*** RECORDED DATA ***

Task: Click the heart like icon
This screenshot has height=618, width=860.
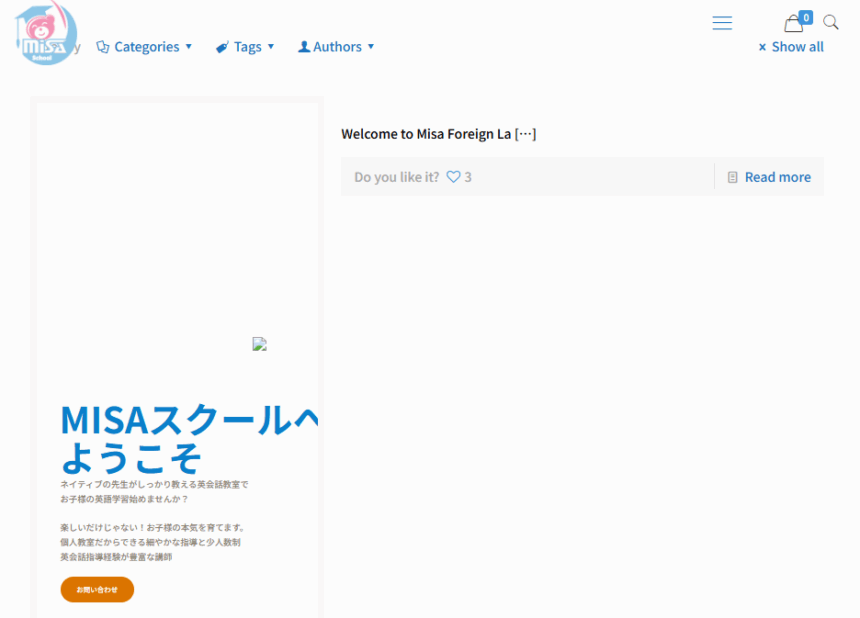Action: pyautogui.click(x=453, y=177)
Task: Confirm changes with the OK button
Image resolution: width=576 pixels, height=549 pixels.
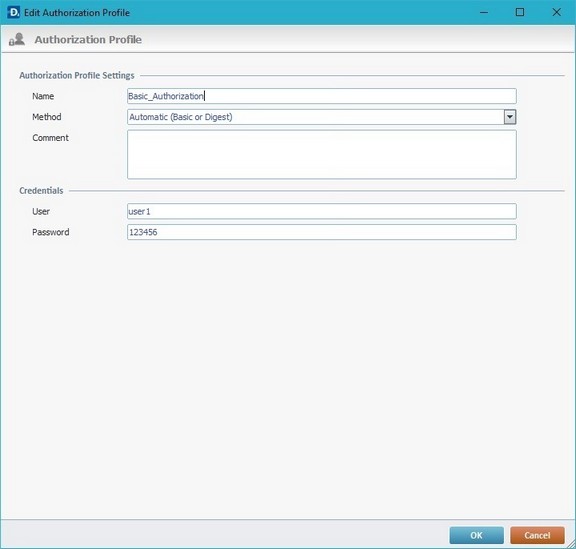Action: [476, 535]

***
*** RECORDED DATA ***

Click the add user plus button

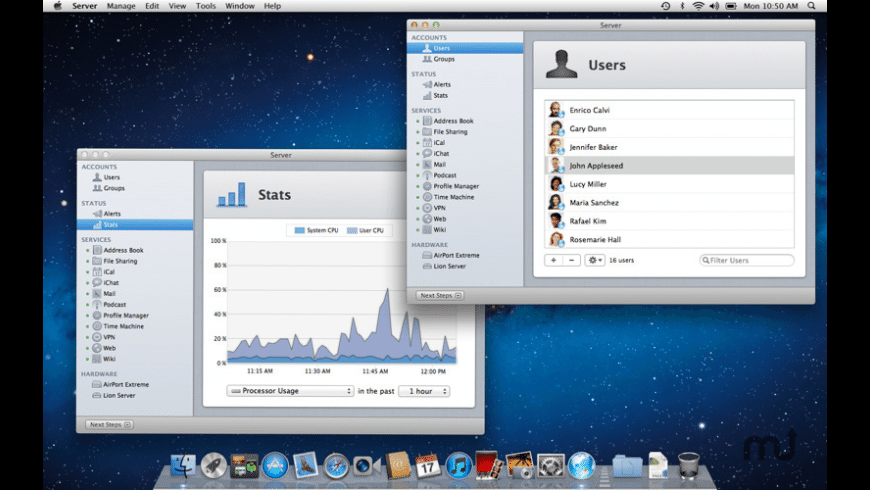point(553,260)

***

Apply a filter for "Task" to the entries and show each line that passes.

WRITTEN ANSWER |
Task: Click the heart like icon
Task: Confirm changes with the OK button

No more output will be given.